Date of Award

Fall 2021

Project Type


Program or Major


Degree Name

Master of Arts

First Advisor

Cliff CB Brown

Second Advisor

Rebecca RB Glauber

Third Advisor

David DF Finkelhor


Over the last thirty years, the student population of schools in the United States have become increasingly more racially diverse, while teachers have remained predominantly white. During this same period, school disciplinary policies and practices have become increasingly punitive. Literature has shown that this shift disproportionately targets students of color. Behavior such as defiance and disruption are now offenses that warrant the suspension or expulsion of a student. These behaviors are subjective in nature. In using their discretion to identify defiance and disruption, teachers may administer discipline in a racially unequal manner. While prior research has documented the emergence of a racial discipline gap, scholars have neglected to consider how discipline for subjective offenses is affected by school level factors such as the composition of student and staff race. Moreover, considering the racial variation in student and school staff populations, it is important to contextualize the use of subjective disciplinary practices in a critical whiteness and white cultural capital theoretical framework.

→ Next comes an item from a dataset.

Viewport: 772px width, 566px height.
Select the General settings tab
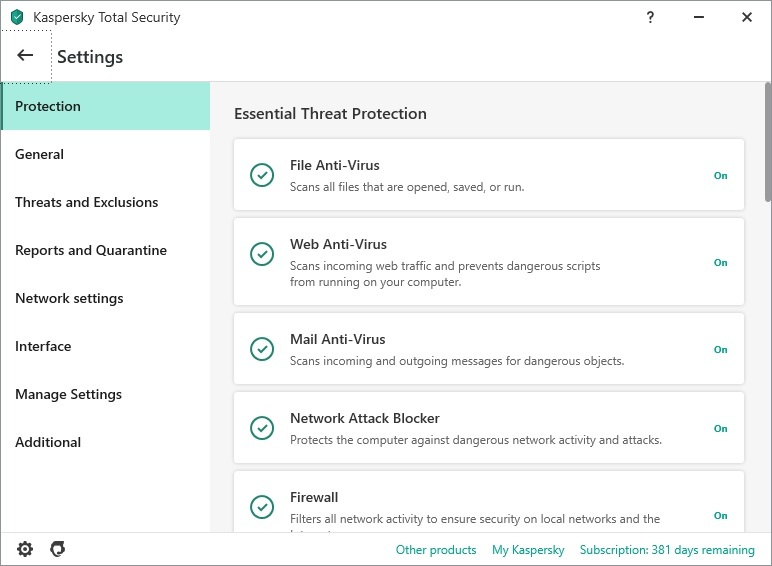click(40, 154)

Using data on K-12 California public schools and quantitative statistical research methods, the current study attempts to fill this research void by exploring the effect that the proportion of white school staff has on the use of defiance-related suspensions for students, particularly Black and Latinx students. The findings indicate that the higher proportion of white staff, the higher the rate of defiance-related suspensions, especially for Black and Latinx students. Additionally, Black students consistently have higher rates of defiance-related suspensions than both their white and Latinx peers. These results have important implications for understanding the school-to-prison pipeline, the role of whiteness and white cultural capital in schools, and the effects that subjective discipline practices have on the racial discipline gap.